The Tumwater Water Utility's top priority is providing drinking water of the highest quality to our customers within Tumwater's service area. City water comes from underground aquifers and is pumped and custom treated to provide quality drinking water.
The first water system in the Tumwater area was built by the Olympia Brewing Company in 1885, using the extraordinary high quality water in their product and coining the phrase, "It's the Water." In 1927, Tumwater purchased that system, as well as another, from a small private water company, and developed McAleer Springs as a source of supply.
By the 1950's, the Palermo Valley Wellfield was acquired and developed as the first major source of supply for our community. Since then, an additional wellfield and multiple individual wells have been added to the system to supply fresh, clean water as the City continues to grow.

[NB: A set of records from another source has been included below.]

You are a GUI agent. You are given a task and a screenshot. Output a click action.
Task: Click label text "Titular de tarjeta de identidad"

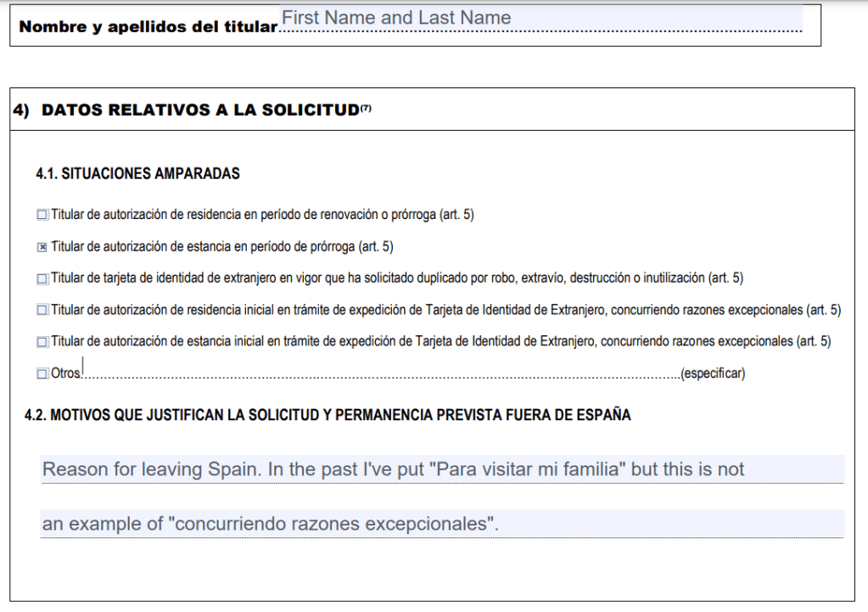(127, 278)
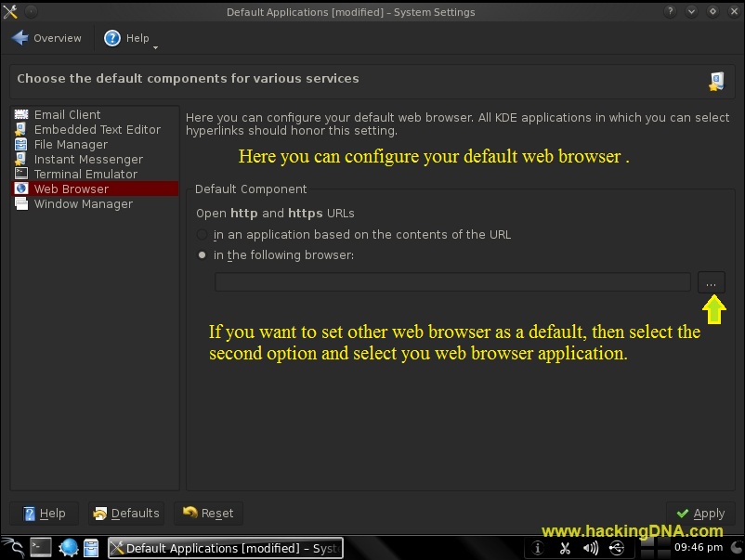Viewport: 745px width, 560px height.
Task: Select the Window Manager icon
Action: [x=22, y=203]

Our water comes from underground aquifers - porous rock formations below the ground that "hold" water. These aquifers are replenished by rain and snow as it infiltrates through the ground, is filtered by the soil and cleaned by the trillions of microbes that work hard to clean our water in a natural way. The many layers of soil, rock and microbes that sit above the aquifers act to cleanse the water as it passes and helps prevent contamination from the surface.
Tumwater's water system draws water out of these aquifers from multiple sources located around the City. Areas on the surface that are near the capture zones, or recharge areas, are known as wellhead protection areas. The City has 3 main Wellhead Protection Areas - Palermo, Bush, and Port, the names describe the geographic area in which the wellfields are located. For more information on wellhead protection, visit our Wellhead Protection page .
The Palermo Wellfield is the City's primary source of water, with the Bush Wellfield supplementing supply almost year round. During the peak summer demand period, other wells located throughout the City help the Utility meet the increased demand.
Monitoring water quality
Monitoring the quality of the water supply is performed on a regular basis. This includes the raw source water, water within the distribution system, and in some cases, customer's tap water.